What the exercise asks — Without omitting anything, copy every entry word for word.

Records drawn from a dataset
┄┄┄┄┄┄┄┄┄┄┄┄┄┄┄┄┄┄┄┄

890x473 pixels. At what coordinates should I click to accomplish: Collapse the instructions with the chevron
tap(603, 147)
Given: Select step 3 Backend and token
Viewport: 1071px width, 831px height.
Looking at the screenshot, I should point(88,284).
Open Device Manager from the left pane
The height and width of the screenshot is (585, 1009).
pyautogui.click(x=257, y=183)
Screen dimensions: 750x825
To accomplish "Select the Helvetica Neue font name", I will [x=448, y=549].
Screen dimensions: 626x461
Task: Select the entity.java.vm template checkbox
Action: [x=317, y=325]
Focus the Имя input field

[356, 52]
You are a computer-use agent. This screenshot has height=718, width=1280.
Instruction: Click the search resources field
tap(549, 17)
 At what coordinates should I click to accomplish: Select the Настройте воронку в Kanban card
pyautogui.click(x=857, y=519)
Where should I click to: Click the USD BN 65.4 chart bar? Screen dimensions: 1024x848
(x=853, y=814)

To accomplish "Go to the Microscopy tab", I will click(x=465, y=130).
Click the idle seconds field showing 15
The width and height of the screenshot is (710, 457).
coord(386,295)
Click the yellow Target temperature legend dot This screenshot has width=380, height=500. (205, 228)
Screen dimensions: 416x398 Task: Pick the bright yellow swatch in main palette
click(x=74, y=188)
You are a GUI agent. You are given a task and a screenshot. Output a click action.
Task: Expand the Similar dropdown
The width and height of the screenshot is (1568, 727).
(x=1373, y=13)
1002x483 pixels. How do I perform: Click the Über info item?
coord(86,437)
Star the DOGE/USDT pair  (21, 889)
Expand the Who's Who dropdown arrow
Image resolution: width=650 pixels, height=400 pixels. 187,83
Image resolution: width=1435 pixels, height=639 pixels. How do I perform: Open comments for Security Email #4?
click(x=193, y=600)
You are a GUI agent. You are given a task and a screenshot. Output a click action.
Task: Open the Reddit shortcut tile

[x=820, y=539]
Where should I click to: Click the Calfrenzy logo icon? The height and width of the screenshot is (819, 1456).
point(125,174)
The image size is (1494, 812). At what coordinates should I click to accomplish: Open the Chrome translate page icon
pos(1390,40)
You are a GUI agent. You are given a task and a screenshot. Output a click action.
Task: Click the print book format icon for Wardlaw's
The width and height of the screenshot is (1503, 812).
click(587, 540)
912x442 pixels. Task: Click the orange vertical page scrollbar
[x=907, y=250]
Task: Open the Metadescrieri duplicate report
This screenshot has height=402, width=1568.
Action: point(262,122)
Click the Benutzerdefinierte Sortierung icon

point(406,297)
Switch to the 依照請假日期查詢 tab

┄┄┄┄┄┄┄┄┄┄┄┄┄┄┄┄┄┄┄┄

Solved exercise —
890x473 pixels. At what coordinates should I click to accomplish: Collapse the instructions with the chevron
tap(603, 147)
Given: Select step 3 Backend and token
Viewport: 1071px width, 831px height.
Looking at the screenshot, I should point(88,284).
Open Device Manager from the left pane
The height and width of the screenshot is (585, 1009).
pyautogui.click(x=257, y=183)
Screen dimensions: 750x825
To accomplish "Select the Helvetica Neue font name", I will [x=448, y=549].
Screen dimensions: 626x461
Task: Select the entity.java.vm template checkbox
Action: [x=317, y=325]
Focus the Имя input field

[356, 52]
You are a computer-use agent. This screenshot has height=718, width=1280.
Instruction: Click the search resources field
tap(549, 17)
 At what coordinates should I click to accomplish: Select the Настройте воронку в Kanban card
pyautogui.click(x=857, y=519)
Where should I click to: Click the USD BN 65.4 chart bar? Screen dimensions: 1024x848
(x=853, y=814)

To accomplish "Go to the Microscopy tab", I will click(x=465, y=130).
Click the idle seconds field showing 15
The width and height of the screenshot is (710, 457).
coord(386,295)
Click the yellow Target temperature legend dot This screenshot has width=380, height=500. (205, 228)
Screen dimensions: 416x398 Task: Pick the bright yellow swatch in main palette
click(x=74, y=188)
You are a GUI agent. You are given a task and a screenshot. Output a click action.
Task: Expand the Similar dropdown
The width and height of the screenshot is (1568, 727).
(x=1373, y=13)
1002x483 pixels. How do I perform: Click the Über info item?
coord(86,437)
Star the DOGE/USDT pair  (21, 889)
Expand the Who's Who dropdown arrow
Image resolution: width=650 pixels, height=400 pixels. 187,83
Image resolution: width=1435 pixels, height=639 pixels. How do I perform: Open comments for Security Email #4?
click(x=193, y=600)
You are a GUI agent. You are given a task and a screenshot. Output a click action.
Task: Open the Reddit shortcut tile

[x=820, y=539]
Where should I click to: Click the Calfrenzy logo icon? The height and width of the screenshot is (819, 1456).
point(125,174)
The image size is (1494, 812). At what coordinates should I click to accomplish: Open the Chrome translate page icon
pos(1390,40)
You are a GUI agent. You are given a task and a screenshot. Output a click action.
Task: Click the print book format icon for Wardlaw's
The width and height of the screenshot is (1503, 812).
click(587, 540)
912x442 pixels. Task: Click the orange vertical page scrollbar
[x=907, y=250]
Task: Open the Metadescrieri duplicate report
This screenshot has height=402, width=1568.
Action: point(262,122)
Click the Benutzerdefinierte Sortierung icon

point(406,297)
Switch to the 依照請假日期查詢 tab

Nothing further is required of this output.